Aim of the task – Gather each line of the items below that contains the word "perform", and copy every such line in full.

--- Begin Data provided ---

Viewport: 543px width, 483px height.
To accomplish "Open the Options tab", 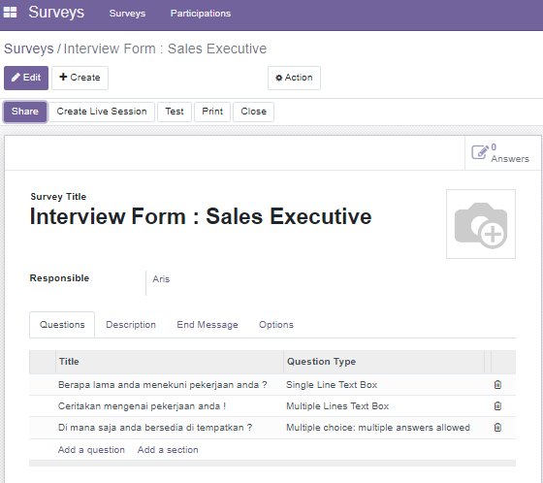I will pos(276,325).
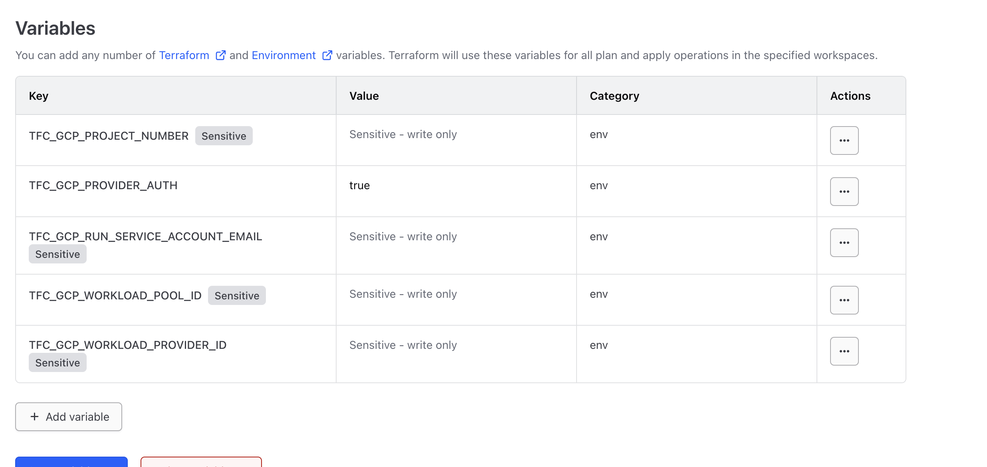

--- End Data provided ---
--- Begin Data provided ---

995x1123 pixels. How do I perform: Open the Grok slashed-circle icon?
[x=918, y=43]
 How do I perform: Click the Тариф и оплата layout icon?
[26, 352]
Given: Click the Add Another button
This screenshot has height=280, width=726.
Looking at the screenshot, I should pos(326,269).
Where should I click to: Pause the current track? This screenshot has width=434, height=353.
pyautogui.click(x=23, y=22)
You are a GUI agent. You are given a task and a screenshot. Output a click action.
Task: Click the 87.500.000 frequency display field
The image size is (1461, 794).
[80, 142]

--- End Data provided ---

Result –
995x1123 pixels. How do I perform: Open the Grok slashed-circle icon?
 How do I perform: Click the Тариф и оплата layout icon?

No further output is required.